Mais ce qui m'a le plus frappé pendant cette courte semaine en Italie, c'est que la présence des enfants y étaient bien mieux vécue dans les églises que dans les musées. C'était presque comme si cette présence était évidente, normale, comme s'il n'y avait rien à remarquer d'inhabituel dans le fait que des enfants entrent dans des chapelles, cathédrales et autres basiliques. Les gens qui les croisaient adressaient à nos filles les mêmes signes amicaux que dans la rue ! Voilà une situation bien paradoxale : dans ces lieux consacrés, où un silence "religieux" est de mise, et manifeste le respect du visiteur pour le culte qui s'y tient, les enfants ne semblaient jamais considérés comme une menace contre ce silence, comme une nuisance sonore ; et c'est dans les musées, lieux normalement arpentés par les touristes (parfois groupés en troupes plus ou moins discrètes), que nous avons croisé des regards désapprobateurs, subi des "chut" désobligeants (et injustifiés) et senti dans notre dos la surveillance des gardes et l'attente de notre départ. Pourtant, nos filles ne se tenaient pas plus mal dans les musées que dans les églises : comme ce ne sont pas des statues de cire, elles parlent, et la petite, qui a tout juste deux ans, ne maîtrise pas toujours le volume de sa voix ; et elle a eu autant de crises d'indépendance dans les églises que dans les salles de musées. Pourtant, là, au milieu des autres touristes mais aussi des paroissiens venus prier en cette période particulière qu'est la semaine sainte, nul regard ne m'a donné le sentiment que j'étais une criminelle parce que j'avais osé entrer avec des enfants.

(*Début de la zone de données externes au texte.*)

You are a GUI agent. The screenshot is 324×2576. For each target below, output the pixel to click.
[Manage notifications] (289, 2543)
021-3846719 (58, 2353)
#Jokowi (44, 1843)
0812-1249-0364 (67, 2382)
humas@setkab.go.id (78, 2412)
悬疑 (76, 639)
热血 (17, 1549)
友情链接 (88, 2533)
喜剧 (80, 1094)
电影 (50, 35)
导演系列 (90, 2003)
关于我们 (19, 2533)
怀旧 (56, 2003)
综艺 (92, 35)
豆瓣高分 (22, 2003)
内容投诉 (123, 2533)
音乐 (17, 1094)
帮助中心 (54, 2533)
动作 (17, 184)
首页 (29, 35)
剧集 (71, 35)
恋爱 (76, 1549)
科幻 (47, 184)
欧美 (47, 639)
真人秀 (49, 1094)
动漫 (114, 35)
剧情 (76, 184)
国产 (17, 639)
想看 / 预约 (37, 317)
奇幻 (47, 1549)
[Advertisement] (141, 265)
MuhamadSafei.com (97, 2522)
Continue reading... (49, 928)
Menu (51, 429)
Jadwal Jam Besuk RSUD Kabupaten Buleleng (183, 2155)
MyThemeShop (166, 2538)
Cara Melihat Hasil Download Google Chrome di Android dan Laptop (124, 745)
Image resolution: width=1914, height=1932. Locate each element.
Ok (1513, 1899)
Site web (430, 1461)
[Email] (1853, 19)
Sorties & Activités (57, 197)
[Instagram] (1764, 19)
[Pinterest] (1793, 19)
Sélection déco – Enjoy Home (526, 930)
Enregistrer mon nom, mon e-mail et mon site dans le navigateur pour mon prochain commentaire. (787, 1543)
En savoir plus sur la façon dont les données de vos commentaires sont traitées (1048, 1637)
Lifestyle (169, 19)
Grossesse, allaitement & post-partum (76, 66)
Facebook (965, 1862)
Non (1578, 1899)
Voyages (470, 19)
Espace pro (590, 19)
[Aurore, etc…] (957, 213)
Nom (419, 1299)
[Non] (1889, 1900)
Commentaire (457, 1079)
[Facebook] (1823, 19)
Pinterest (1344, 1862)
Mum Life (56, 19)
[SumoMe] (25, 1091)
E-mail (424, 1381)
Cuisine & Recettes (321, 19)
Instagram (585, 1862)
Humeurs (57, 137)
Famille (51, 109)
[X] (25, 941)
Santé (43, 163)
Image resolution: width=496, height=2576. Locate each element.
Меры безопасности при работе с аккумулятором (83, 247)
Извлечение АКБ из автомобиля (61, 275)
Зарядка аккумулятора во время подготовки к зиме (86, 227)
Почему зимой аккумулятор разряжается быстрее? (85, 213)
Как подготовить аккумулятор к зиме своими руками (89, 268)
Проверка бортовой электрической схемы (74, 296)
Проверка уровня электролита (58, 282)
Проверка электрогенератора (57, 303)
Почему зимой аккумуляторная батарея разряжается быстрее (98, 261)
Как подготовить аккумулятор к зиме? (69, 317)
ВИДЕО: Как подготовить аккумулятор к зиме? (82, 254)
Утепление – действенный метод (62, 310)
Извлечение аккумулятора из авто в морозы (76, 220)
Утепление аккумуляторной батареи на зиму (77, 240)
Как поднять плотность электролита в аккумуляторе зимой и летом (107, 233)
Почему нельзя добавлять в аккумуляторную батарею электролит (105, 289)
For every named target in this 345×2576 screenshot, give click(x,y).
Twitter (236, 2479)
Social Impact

Je ne me risquerai pas à expliquer cette tolérance observée dans les églises italiennes - indifférence des touristes face à l'atmosphère sacrée des lieux de cultes, bienveillance des croyants qui perçoivent les églises comme des lieux de vie et non comme des mausolées figés dans un silence éternel, je ne sais. Ce qui me frappe, c'est le sentiment qu'aujourd'hui, ce sont les musées qui sont perçus par leurs visiteurs comme par leurs personnels comme des lieux saints, quasi mystiques, où le silence, voire le recueillement, est de rigueur. Combien de fois avons-nous pensé, mon mari et moi, dans divers musées, "mais nous ne sommes pas dans une église !", quand les regards ou réactions des autres visiteurs se faisaient clairement hostiles (et de façon injustifiée : je n'ai pas la prétention de croire que mes filles sont des anges, mais elles savent globalement "se tenir" dans les musées, elles ont appris les règles toutes petites - ne pas toucher, ne pas courir, ne pas crier - et même si la plus jeune ne les maîtrise pas encore parfaitement, la plupart du temps elles les respectent) ! Il semble que la dimension sacrée qui autrefois s'attachait aux lieux de culte se soient transférée dans les lieux de culture (après tout, l'étymologie est la même !), pensés comme les lieux où se célèbre un savoir partagé par une communauté. Récemment encore, je lisais dans les commentaires qu'avait déchaînés sur Facebook un reportage sur la visite plus que houleuse d'une classe de banlieue au musée d'Orsay (1) les mots suivants, qui m'ont frappée : "un musée
c'est comme une église c'est solennel (...), on y va
comme à une prière". Inutile de vous dire que je ne suis pas d'accord (je n'étais pas la seule, dans le fil des commentaires, d'ailleurs). Pour moi, un musée est un lieu de promenade, de découverte, un lieu de vie, bref, tout sauf un lieu de silence recueilli. Tout sauf un lieu de culte, aurais-je dit. Mais je comprends aujourd'hui que la définition même du lieu de culte qui sous-tend cette comparaison entre musée et église n'est pas si évidente.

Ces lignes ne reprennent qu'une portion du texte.